Gently place the vascular scaffolds on top of the droplet such that the lumen of the scaffold on one end makes contact with the cell droplet. Aspirate the droplet from the opposing end of the scaffold filling its lumen with the cell suspension. Place the seated scaffold in a micro-centrifuge tube and put it in a rotator inside a humidified incubator for 60 minutes.
Finally, transfer the scaffold into a 12-well plate and add 2 milliliters of endothelial cell medium. The side view of a representative engineered flap imaged four days after the endothelial lining of the vascular scaffold is shown here. The bioprinted microvasculature is shown in green, while the endothelial lining is shown in red.
The representative image shows the anastomoses between the bioprinted vasculature and the endothelial lining. Immunostaining for the smooth muscle actin, nuclei, and endothelial cells after seven days of incubation is shown here. The representative image displays completed anastomoses of the engineered flap with a rat's femoral artery before the clamp removal and after the clamp removal.

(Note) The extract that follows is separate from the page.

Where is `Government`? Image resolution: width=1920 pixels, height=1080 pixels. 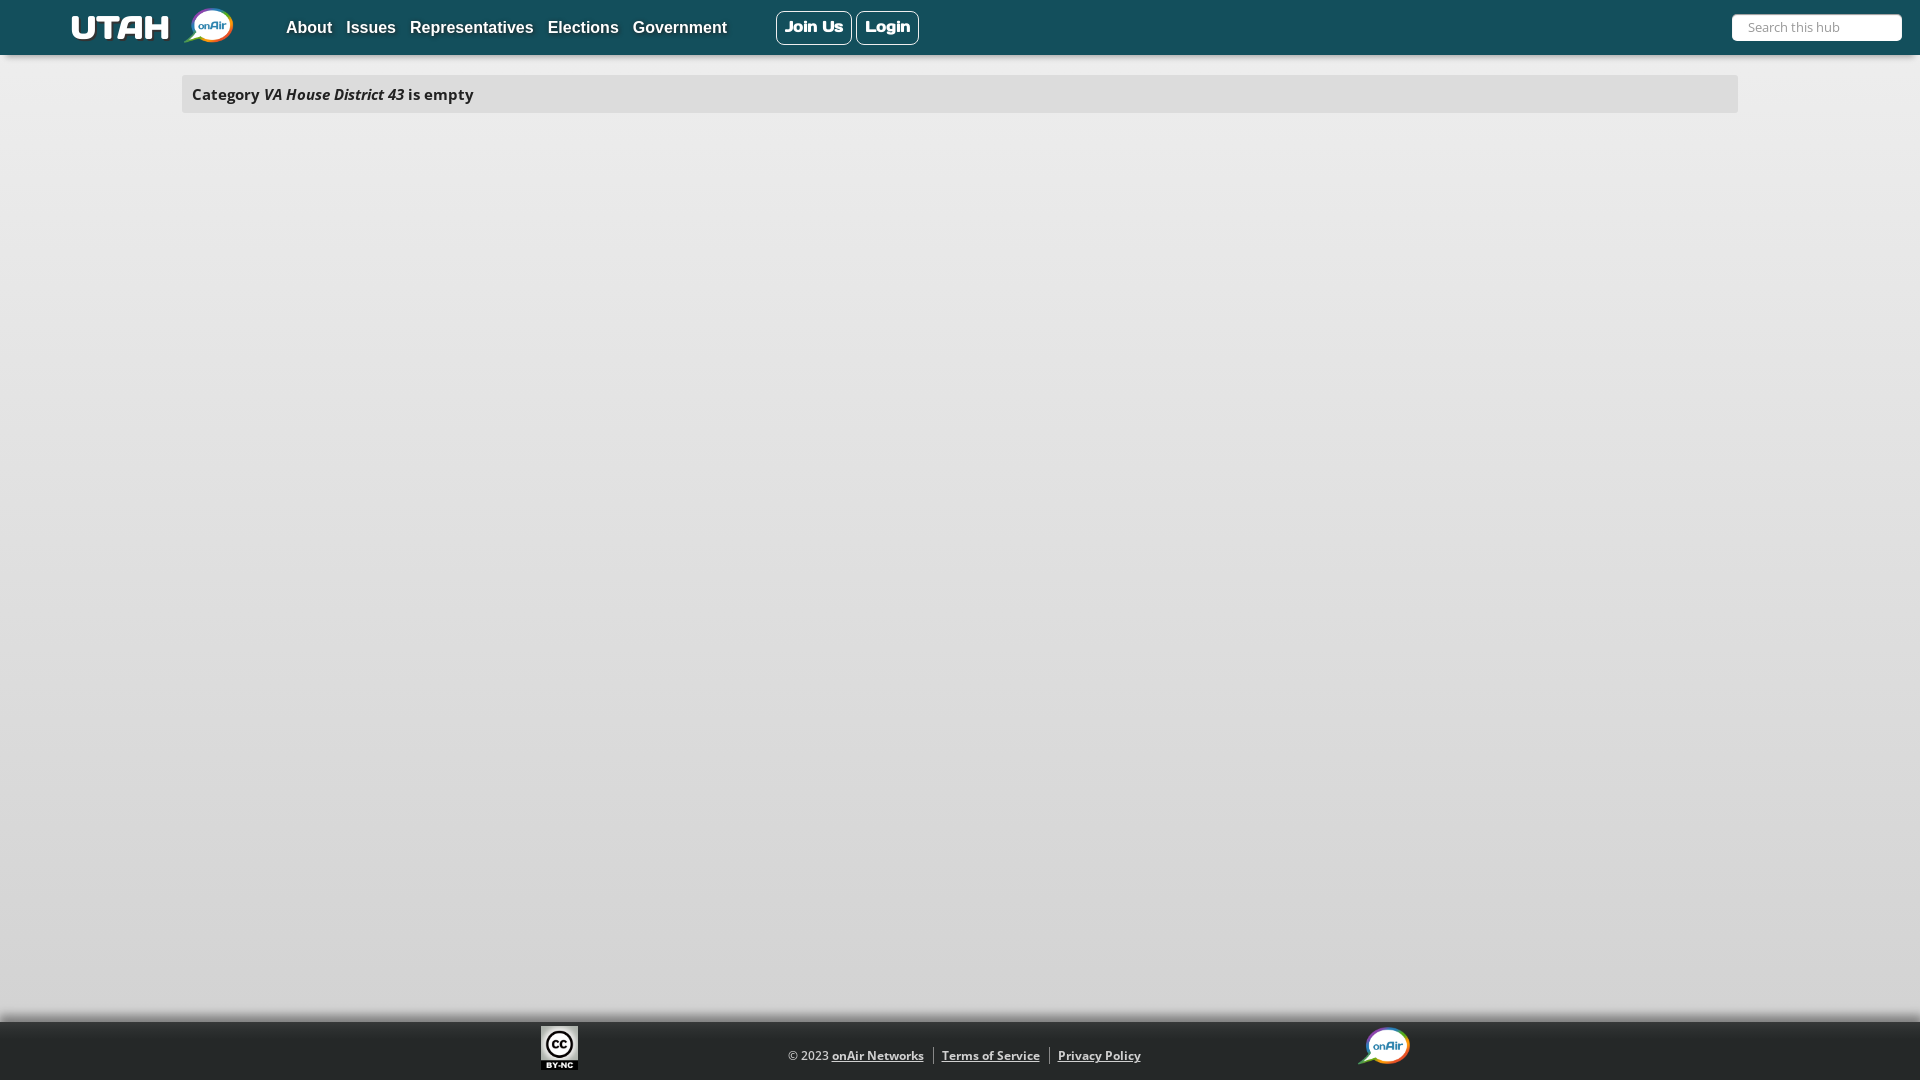 Government is located at coordinates (680, 29).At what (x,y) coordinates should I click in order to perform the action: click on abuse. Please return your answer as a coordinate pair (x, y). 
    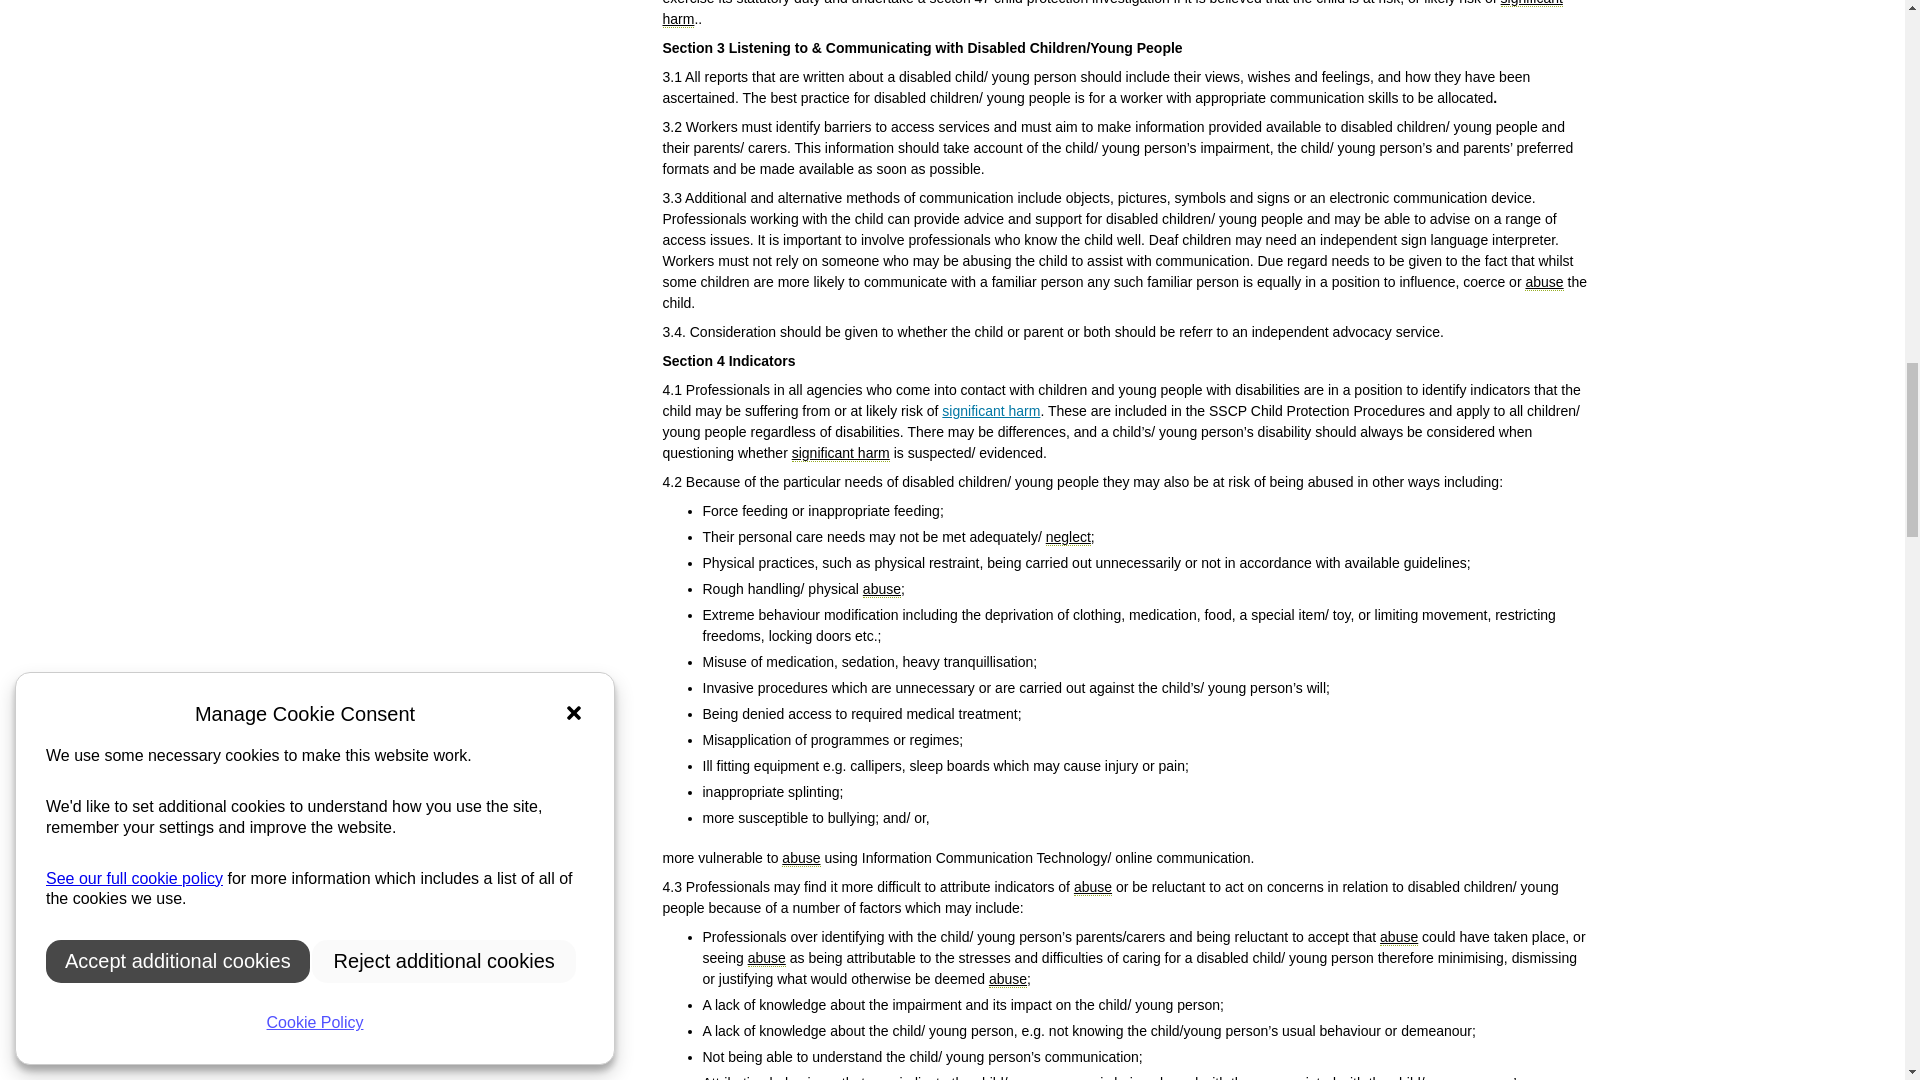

This technique can be used to study the maturation and integration of 3D-printed vasculature in vivo and monitor the perfusion of the implant in the hind limb to establish the potential and safety for its use to treat tissue defects.
Engineered flaps require an incorporated functional vascular network. In this protocol, we present a method of fabricating a 3D printed tissue flap containing a hierarchical vascular network and its direct microsurgical anastomoses to rat femoral artery.